» **BRIEF**
All of the data is to be written out again exactly, without the pictures.

[RECORDS FOR THE TASK]

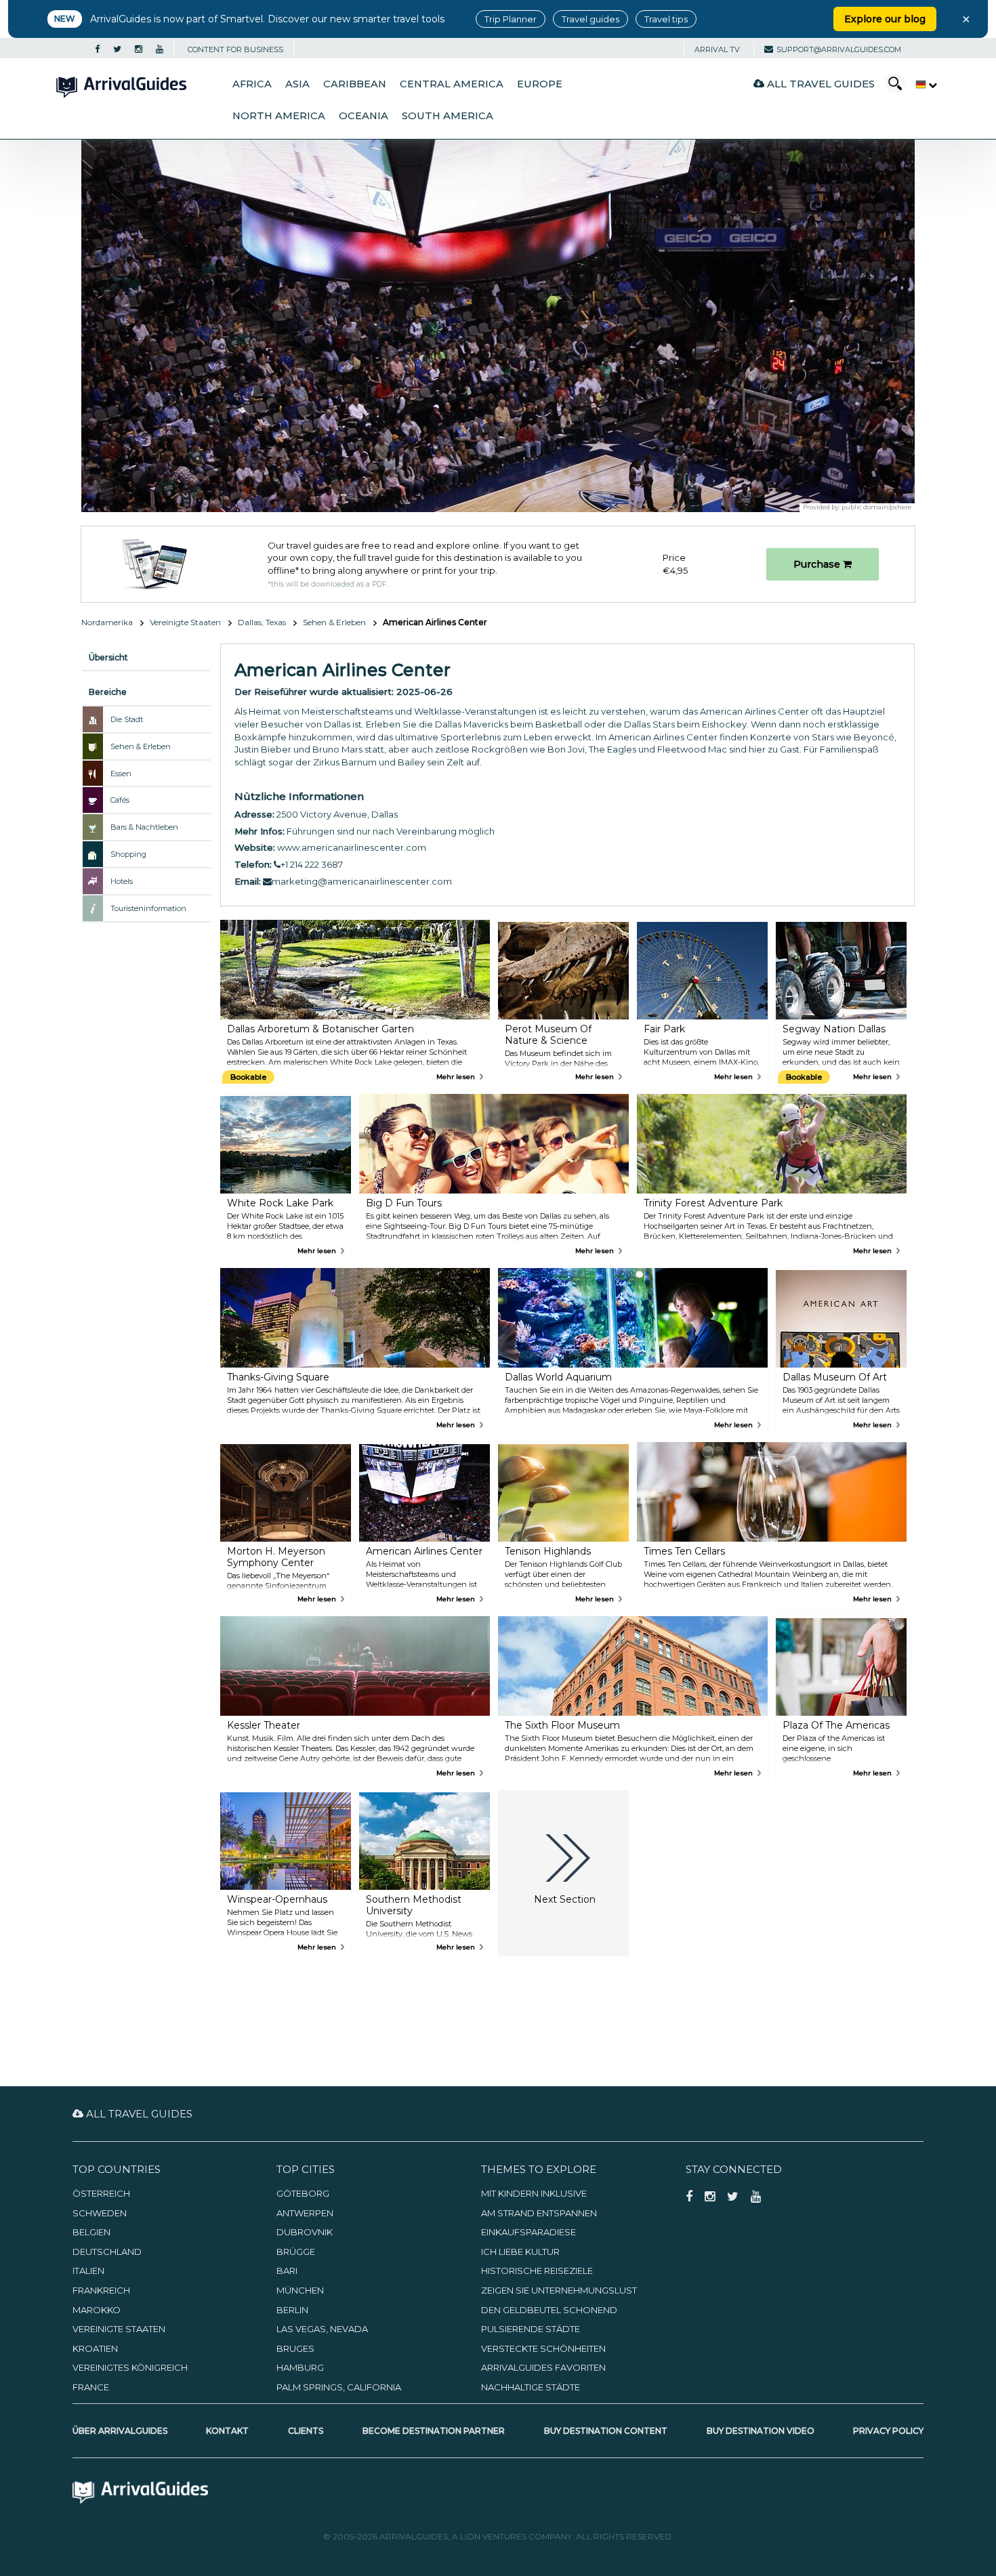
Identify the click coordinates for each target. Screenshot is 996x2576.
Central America (451, 84)
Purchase (818, 564)
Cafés (119, 800)
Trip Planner (510, 19)
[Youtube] (159, 49)
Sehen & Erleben (334, 622)
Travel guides (590, 19)
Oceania (363, 116)
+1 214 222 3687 (312, 864)
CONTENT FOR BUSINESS (235, 49)
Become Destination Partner (433, 2431)
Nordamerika (107, 622)
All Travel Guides (819, 83)
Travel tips (666, 19)
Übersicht (108, 657)
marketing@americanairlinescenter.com (362, 881)
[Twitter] (117, 49)
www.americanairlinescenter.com (351, 847)
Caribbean (354, 84)
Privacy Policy (888, 2431)
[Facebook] (97, 49)
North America (278, 116)
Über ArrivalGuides (119, 2431)
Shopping (128, 854)
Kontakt (227, 2431)
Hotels (121, 881)
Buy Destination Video (760, 2431)
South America (447, 116)
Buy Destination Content (605, 2431)
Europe (539, 84)
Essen (120, 773)
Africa (252, 84)
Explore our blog (885, 19)
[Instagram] (138, 49)
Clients (305, 2431)
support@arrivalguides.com (838, 49)
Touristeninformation (148, 908)
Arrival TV (717, 49)
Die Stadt (126, 719)
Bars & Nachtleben (144, 827)
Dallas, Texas (262, 622)
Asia (297, 84)
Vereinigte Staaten (185, 622)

[/RECORDS FOR THE TASK]

» **SOLUTION TO THIS TASK**
Identify the click coordinates for each target. Screenshot is 996x2576.
Central America (451, 84)
Purchase (818, 564)
Cafés (119, 800)
Trip Planner (510, 19)
[Youtube] (159, 49)
Sehen & Erleben (334, 622)
Travel guides (590, 19)
Oceania (363, 116)
+1 214 222 3687 (312, 864)
CONTENT FOR BUSINESS (235, 49)
Become Destination Partner (433, 2431)
Nordamerika (107, 622)
All Travel Guides (819, 83)
Travel tips (666, 19)
Übersicht (108, 657)
marketing@americanairlinescenter.com (362, 881)
[Twitter] (117, 49)
www.americanairlinescenter.com (351, 847)
Caribbean (354, 84)
Privacy Policy (888, 2431)
[Facebook] (97, 49)
North America (278, 116)
Über ArrivalGuides (119, 2431)
Shopping (128, 854)
Kontakt (227, 2431)
Hotels (121, 881)
Buy Destination Video (760, 2431)
South America (447, 116)
Buy Destination Content (605, 2431)
Europe (539, 84)
Essen (120, 773)
Africa (252, 84)
Explore our blog (885, 19)
[Instagram] (138, 49)
Clients (305, 2431)
support@arrivalguides.com (838, 49)
Touristeninformation (148, 908)
Arrival TV (717, 49)
Die Stadt (126, 719)
Bars & Nachtleben (144, 827)
Dallas, Texas (262, 622)
Asia (297, 84)
Vereinigte Staaten (185, 622)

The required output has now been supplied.